■ **Description of the task**:
Copy the rows from the line with "Identify the location of blurred-background-right." to the line with "center [1571, 26].", changing "Describe the element" to "Explain the element" and keeping everything else the same.

■ **Records to process**:
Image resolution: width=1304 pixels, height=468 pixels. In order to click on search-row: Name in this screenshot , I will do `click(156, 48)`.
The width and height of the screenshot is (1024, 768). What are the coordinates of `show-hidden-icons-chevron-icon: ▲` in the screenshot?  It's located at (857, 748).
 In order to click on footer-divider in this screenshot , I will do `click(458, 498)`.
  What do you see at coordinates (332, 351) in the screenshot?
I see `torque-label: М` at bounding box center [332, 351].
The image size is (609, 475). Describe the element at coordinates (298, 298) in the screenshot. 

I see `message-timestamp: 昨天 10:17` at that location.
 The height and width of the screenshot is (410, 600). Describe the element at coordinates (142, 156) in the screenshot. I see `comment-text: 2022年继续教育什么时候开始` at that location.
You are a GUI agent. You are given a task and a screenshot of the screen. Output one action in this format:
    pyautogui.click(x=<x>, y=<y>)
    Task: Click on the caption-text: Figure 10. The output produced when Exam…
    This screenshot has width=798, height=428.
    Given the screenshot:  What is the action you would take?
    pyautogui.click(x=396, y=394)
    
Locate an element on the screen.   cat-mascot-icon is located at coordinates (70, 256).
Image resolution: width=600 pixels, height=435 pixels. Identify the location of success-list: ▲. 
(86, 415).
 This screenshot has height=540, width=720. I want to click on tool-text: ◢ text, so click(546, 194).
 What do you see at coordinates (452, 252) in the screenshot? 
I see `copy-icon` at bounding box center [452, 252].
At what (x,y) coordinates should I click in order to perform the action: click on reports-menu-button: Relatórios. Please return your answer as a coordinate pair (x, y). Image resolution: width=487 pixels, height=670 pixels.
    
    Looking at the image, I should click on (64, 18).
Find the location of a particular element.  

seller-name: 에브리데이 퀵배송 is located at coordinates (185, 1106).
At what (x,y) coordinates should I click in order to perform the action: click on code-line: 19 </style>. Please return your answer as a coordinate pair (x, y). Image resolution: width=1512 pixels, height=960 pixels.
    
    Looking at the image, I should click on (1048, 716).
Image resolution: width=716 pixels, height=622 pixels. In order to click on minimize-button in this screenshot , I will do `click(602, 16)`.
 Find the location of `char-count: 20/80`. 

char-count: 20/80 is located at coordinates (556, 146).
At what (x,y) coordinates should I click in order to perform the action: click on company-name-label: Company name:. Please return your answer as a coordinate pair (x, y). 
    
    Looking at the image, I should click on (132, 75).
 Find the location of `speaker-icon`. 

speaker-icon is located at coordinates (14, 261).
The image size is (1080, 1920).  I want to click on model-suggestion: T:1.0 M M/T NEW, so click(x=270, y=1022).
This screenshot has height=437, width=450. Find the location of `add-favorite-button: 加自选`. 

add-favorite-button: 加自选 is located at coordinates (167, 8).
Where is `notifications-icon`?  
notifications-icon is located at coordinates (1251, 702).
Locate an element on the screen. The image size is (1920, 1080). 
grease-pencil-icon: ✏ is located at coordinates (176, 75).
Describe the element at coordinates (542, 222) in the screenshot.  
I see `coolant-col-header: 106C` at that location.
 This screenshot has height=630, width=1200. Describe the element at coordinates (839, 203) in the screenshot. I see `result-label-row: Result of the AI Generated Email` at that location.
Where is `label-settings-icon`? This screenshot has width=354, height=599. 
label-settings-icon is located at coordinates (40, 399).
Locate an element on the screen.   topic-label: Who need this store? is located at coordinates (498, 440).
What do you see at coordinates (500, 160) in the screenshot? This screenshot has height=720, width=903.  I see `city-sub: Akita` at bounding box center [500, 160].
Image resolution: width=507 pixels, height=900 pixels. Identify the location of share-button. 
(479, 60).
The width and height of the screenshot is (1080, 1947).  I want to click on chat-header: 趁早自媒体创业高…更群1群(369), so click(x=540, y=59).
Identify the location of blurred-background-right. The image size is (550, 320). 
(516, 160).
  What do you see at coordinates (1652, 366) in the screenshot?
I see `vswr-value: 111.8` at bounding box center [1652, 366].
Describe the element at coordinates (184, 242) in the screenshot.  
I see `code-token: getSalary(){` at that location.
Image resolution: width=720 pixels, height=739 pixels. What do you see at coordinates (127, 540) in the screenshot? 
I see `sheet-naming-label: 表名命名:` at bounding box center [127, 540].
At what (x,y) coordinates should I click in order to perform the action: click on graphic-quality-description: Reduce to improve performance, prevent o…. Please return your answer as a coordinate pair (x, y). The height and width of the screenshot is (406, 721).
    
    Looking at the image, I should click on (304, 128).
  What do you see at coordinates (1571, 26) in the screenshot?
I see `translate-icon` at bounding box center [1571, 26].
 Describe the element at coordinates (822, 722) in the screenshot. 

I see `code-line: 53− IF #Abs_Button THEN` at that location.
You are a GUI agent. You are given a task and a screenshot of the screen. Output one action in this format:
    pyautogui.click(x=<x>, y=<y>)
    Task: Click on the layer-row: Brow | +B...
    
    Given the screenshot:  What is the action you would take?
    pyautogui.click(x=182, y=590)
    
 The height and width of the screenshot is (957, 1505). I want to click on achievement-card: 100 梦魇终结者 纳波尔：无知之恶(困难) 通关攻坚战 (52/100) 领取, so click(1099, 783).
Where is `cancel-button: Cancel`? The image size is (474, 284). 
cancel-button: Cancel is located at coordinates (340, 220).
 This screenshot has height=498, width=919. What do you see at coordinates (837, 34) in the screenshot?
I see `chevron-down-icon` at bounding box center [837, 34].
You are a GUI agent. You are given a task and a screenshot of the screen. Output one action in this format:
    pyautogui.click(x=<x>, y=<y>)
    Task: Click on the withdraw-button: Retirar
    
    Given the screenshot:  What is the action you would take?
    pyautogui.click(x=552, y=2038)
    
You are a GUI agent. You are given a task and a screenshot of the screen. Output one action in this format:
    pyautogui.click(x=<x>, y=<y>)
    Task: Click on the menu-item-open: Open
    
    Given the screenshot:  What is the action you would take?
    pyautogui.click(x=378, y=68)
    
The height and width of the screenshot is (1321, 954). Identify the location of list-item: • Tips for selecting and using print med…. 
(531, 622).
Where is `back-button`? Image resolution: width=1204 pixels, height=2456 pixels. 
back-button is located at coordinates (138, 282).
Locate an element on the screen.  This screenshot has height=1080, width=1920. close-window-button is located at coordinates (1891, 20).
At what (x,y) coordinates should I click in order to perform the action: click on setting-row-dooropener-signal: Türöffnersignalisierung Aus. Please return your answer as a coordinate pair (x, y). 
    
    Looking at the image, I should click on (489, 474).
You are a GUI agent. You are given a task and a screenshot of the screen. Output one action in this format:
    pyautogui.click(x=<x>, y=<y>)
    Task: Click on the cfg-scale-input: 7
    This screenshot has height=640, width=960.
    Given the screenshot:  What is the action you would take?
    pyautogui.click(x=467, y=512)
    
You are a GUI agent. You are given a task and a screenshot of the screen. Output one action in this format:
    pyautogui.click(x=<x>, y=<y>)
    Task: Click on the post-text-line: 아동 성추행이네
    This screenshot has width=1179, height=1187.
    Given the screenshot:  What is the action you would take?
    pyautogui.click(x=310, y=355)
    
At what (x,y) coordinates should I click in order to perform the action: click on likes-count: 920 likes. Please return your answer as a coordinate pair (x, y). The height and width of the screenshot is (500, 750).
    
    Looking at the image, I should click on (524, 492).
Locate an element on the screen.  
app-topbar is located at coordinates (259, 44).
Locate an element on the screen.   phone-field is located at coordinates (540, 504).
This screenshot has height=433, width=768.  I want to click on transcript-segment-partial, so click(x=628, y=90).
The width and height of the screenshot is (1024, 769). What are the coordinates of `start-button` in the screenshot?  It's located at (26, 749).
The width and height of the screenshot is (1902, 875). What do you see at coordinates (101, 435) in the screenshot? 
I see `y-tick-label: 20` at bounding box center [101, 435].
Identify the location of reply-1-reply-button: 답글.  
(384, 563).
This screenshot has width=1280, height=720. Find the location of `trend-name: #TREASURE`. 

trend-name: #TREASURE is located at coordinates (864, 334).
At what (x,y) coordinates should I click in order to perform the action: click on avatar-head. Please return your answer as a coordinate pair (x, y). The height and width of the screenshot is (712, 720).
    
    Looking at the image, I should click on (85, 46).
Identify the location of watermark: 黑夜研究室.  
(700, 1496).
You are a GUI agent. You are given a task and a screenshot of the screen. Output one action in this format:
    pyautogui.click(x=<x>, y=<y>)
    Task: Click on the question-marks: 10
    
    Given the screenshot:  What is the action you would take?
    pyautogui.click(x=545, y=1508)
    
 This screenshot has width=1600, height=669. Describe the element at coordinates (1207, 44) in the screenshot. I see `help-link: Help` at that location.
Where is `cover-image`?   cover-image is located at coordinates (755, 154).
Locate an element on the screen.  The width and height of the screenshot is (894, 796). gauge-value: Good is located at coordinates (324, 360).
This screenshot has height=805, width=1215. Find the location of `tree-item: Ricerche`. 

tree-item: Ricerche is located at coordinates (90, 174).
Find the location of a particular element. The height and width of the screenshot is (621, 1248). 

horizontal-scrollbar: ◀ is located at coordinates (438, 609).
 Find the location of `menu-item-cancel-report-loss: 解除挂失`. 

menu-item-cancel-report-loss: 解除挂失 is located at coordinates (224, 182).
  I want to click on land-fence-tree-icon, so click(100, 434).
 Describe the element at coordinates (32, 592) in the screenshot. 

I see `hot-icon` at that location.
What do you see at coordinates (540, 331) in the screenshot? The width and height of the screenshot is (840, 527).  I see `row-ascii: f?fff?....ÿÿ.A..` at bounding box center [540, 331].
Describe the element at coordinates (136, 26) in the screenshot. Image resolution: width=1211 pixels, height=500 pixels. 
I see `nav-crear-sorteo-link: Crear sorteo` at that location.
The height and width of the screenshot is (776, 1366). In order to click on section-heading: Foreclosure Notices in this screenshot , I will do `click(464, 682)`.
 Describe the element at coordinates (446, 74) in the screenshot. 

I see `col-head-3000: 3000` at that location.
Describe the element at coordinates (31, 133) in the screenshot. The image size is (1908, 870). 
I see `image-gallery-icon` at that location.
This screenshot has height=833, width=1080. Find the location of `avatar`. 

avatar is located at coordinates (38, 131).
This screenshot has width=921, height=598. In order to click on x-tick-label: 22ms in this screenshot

■ **Task result**:
Identify the location of blurred-background-right. The image size is (550, 320). 
(516, 160).
  What do you see at coordinates (1652, 366) in the screenshot?
I see `vswr-value: 111.8` at bounding box center [1652, 366].
Explain the element at coordinates (184, 242) in the screenshot.  
I see `code-token: getSalary(){` at that location.
Image resolution: width=720 pixels, height=739 pixels. What do you see at coordinates (127, 540) in the screenshot? 
I see `sheet-naming-label: 表名命名:` at bounding box center [127, 540].
At what (x,y) coordinates should I click in order to perform the action: click on graphic-quality-description: Reduce to improve performance, prevent o…. Please return your answer as a coordinate pair (x, y). The height and width of the screenshot is (406, 721).
    
    Looking at the image, I should click on (304, 128).
  What do you see at coordinates (1571, 26) in the screenshot?
I see `translate-icon` at bounding box center [1571, 26].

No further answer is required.